— Start of Items —
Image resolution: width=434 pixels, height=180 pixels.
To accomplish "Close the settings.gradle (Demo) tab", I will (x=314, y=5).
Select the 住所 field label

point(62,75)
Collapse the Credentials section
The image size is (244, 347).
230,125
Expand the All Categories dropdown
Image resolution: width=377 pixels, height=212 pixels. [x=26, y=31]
— End of Items —
— Start of Items —
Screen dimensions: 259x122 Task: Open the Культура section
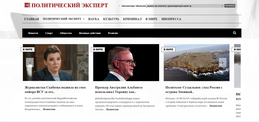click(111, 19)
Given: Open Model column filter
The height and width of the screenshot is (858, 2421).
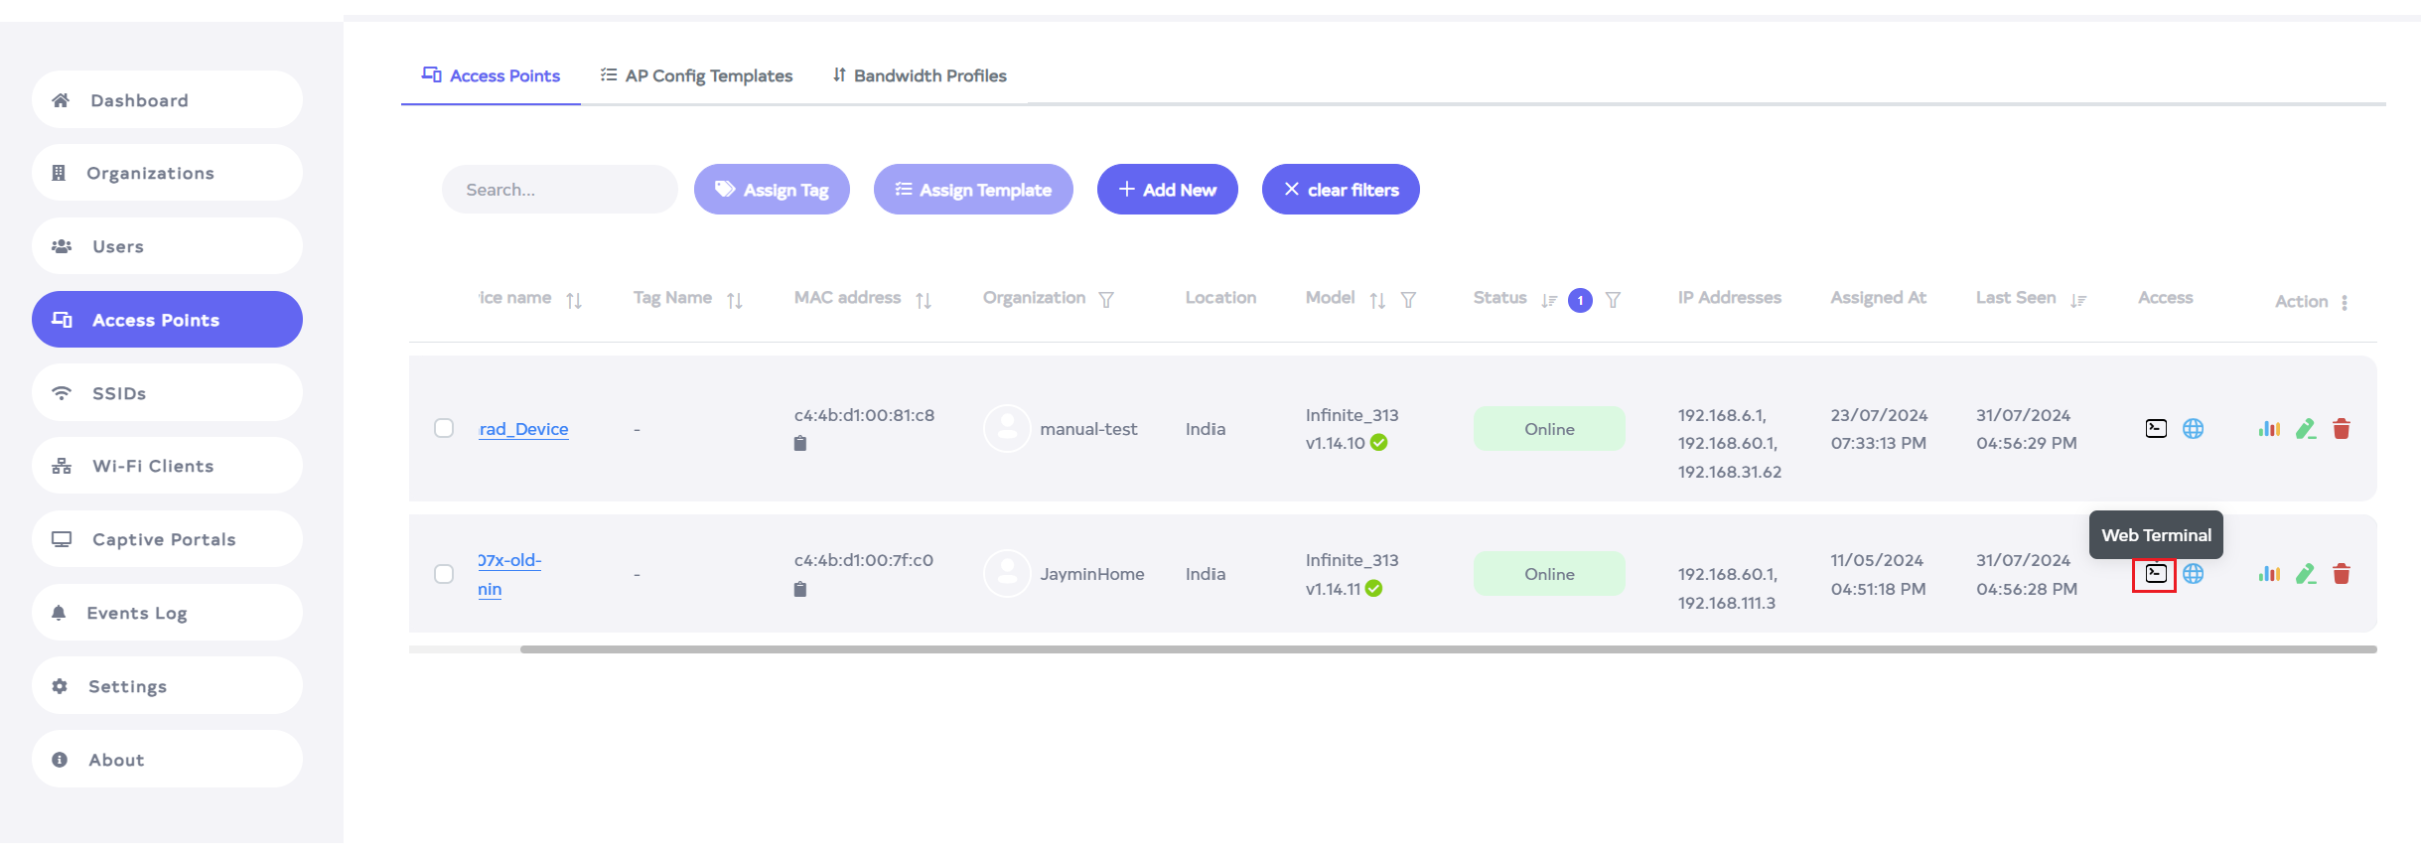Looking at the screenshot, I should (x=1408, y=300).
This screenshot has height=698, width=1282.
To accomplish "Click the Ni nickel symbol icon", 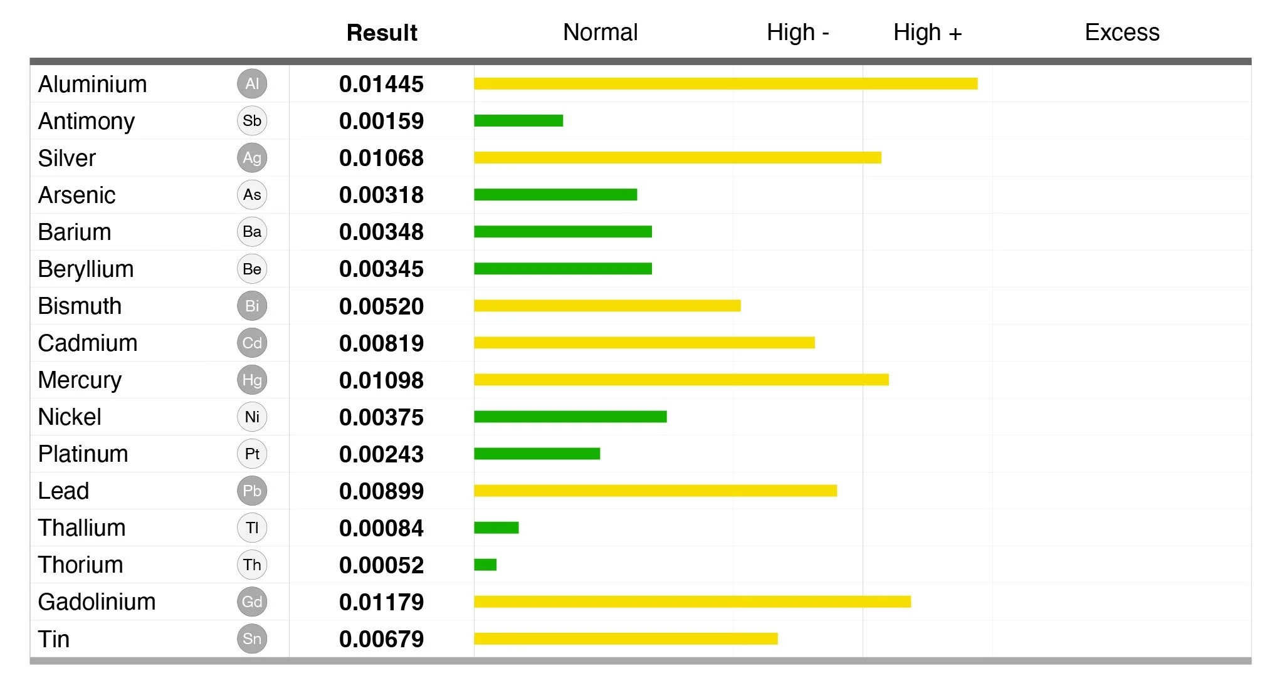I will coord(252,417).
— End of Items —
— Start of Items —
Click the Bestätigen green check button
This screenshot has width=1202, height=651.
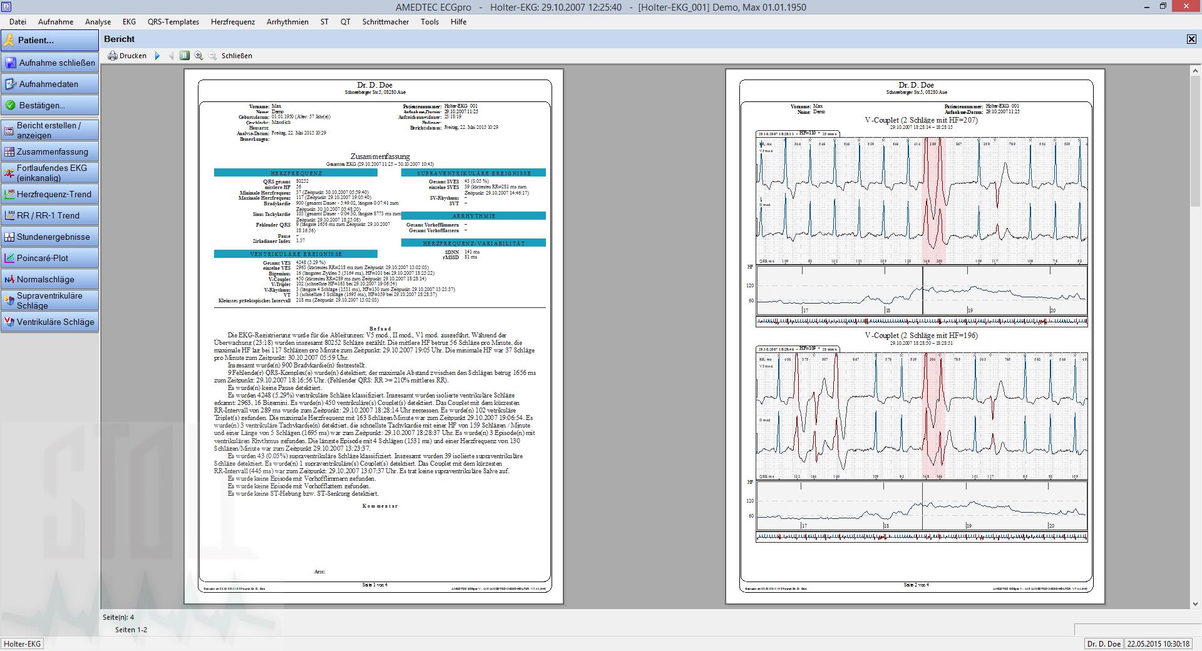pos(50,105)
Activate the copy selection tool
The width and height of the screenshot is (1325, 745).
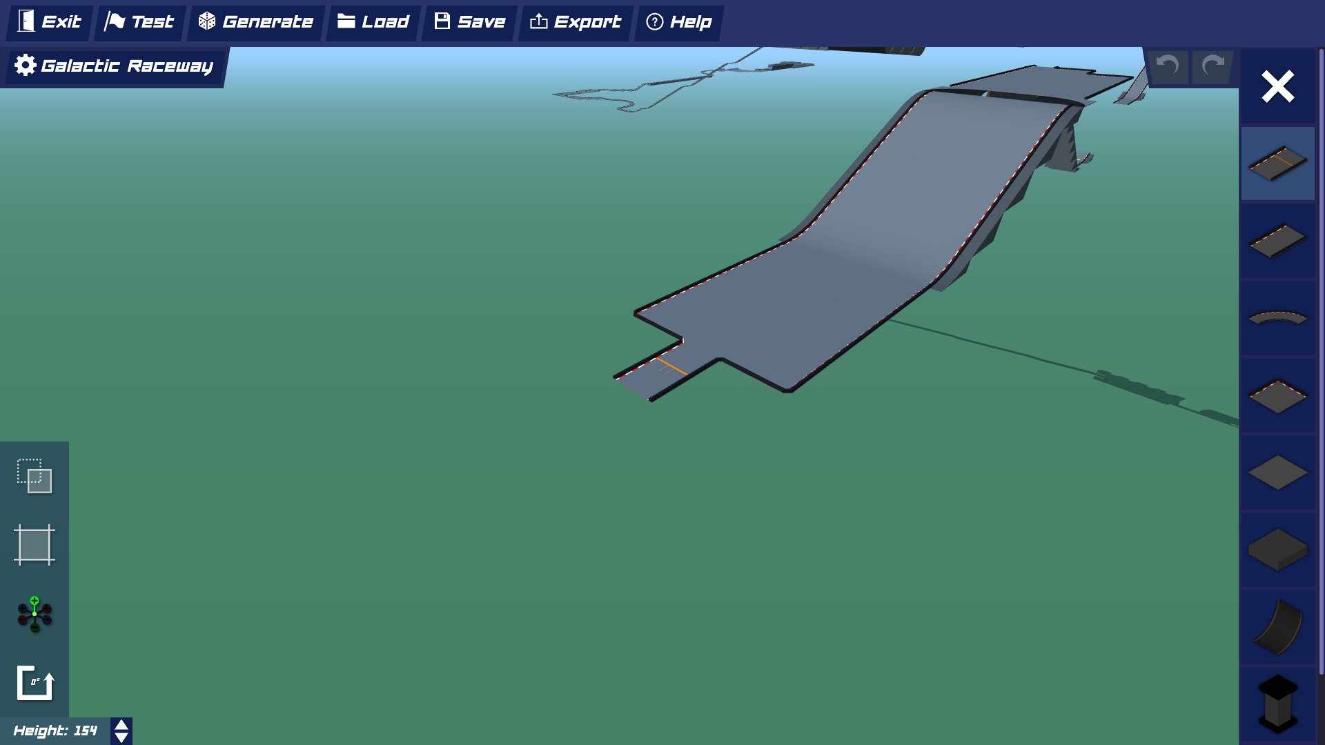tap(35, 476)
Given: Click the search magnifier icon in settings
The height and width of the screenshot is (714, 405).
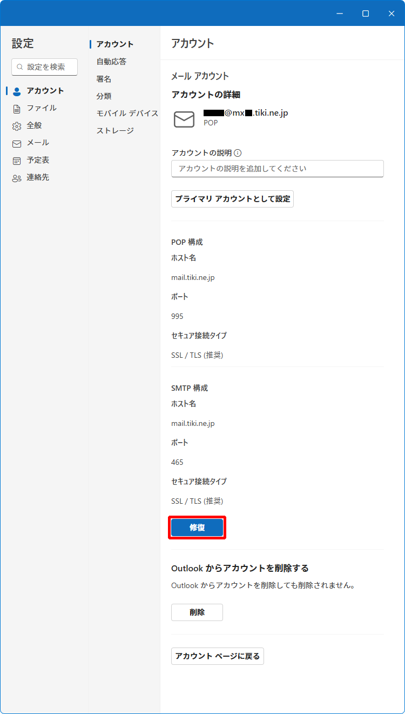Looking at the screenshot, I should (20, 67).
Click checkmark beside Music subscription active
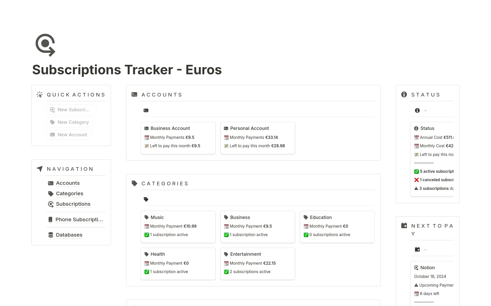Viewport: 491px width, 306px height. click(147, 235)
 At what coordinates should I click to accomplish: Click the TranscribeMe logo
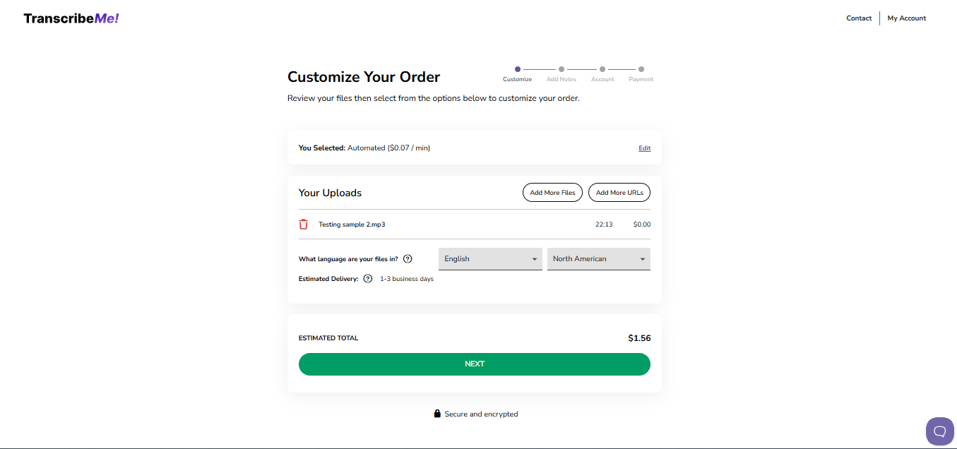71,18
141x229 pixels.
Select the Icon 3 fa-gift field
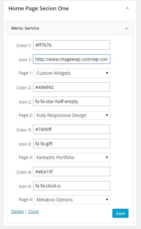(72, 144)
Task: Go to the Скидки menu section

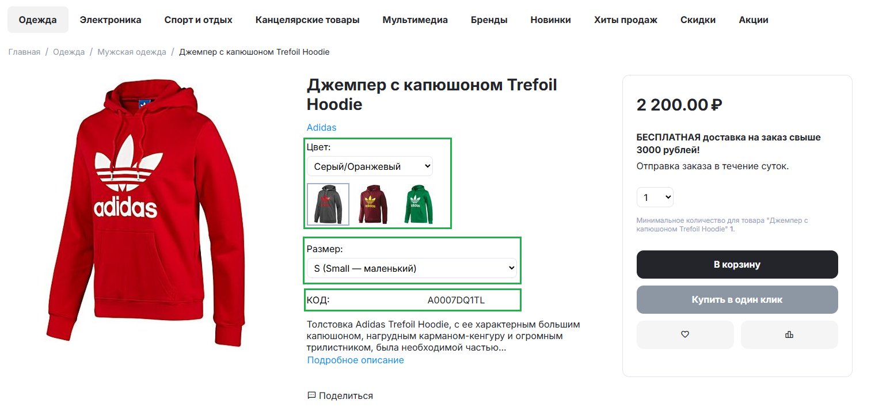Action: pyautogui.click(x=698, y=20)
— End of Items —
### Task directions
State how many lines of the records above contain the string "This". Give only the number.

### Reply to the task
2